I don't seem to have written about his work here; he hasn't written as much the last decade and a half. (There was a post-apocalyptic trilogy in the Teens that I avoided, because I hate post-apocalypses, and which seems to have had publishing issues as well.)
But I'm not sure why I never read his 2004 novel Gaudeamus until now: it came out when I was reading and loving Barnes books consistently, and would have counted as work. My guess is that there's some element of those above books not doing as well for the SFBC as I hoped - though nearly everything I loved didn't sell as well as I hoped; club readers were generally Philistines who consistently preferred bland genre pap - and maybe a reader's report that said "this is a really weird one; it would be a tough sell."
And Gaudeamus is a really weird one. It's basically a big shaggy-dog story, or maybe a "no shit, there I was" story, told in the first person by "John Barnes" - a guy with all of the markers of author Barnes's real life - as told to him by his probably-fictional old friend Travis Bismarck. So already you have layers of narrative - it drops into Bismarck's voice for chapters at a time, and then back out to Barnes with just section breaks to indicate that - and something like an unreliable narrator on top of the weird, loose-limbed, told-second-hand plot.

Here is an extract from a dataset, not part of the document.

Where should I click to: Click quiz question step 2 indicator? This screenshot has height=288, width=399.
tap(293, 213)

I also have the sense that this was written in 2000-01 - mostly or entirely before a Certain Event in September - which may have delayed publication. There's a view of humanity at the end of this book, more positive and hopeful than usual for Barnes, which doesn't hit the same way as I think he intended it.

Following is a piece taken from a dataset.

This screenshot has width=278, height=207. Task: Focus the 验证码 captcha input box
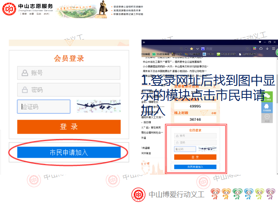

Anyway, you might want to know about the plot. Bismarck is a freelance corporate investigator - "spy" is such an unpleasant word - who gets hired by the well-connected black-box military-contractor company Xegon to look into how so many of its really, really top secrets are getting leaked. He tells the story of his investigation to Barnes over the course of several random visits from October to January - year unspecified; from internal evidence I would guess 1999 to 2000 - getting deeper and deeper into the weird stuff as he goes, but with a lot of extraneous details and endless digressions, on both levels of narrative, along the way.
I've already said once this is a shaggy-dog story, but let me say it again: it's a long, discursive, often deliberately self-obfuscating narrative that gets odder and odder as it goes, bringing in lots of quirky little details, and repeatedly breaks away just when Bismarck is about to explain something interesting.
Oh, and there are aliens. I mean, look at the cover! You know going in there are aliens. But it takes a looong time to get to the aliens, and the standard alien stuff. Instead, we have a super-drug, a mysterious machine named Gaudeamus, about a dozen other things all also named Gaudeamus, including what seems to be a prediction of the webcomic Homestuck a good decade ahead of time.
It is all pleasant to read, and the discussions by "Barnes" and "Bismarck" of women's bodies is only cringeworthy maybe two or three times. But you do have to be in the mood for a discursive, self-indulgent late-90s semi-counterculture UFO book, told in layers of self-referential narrative. I don't think a lot of people have been in that mood, frankly.
This is not one of Barnes's more commercially successful books, though I think largely because of timing and vibe, which wasn't his fault. But it's certainly a thing, and there's very little at all like it, and I don't regret reading it. If you are in the mood for something odd and quirky, this is an excellent choice.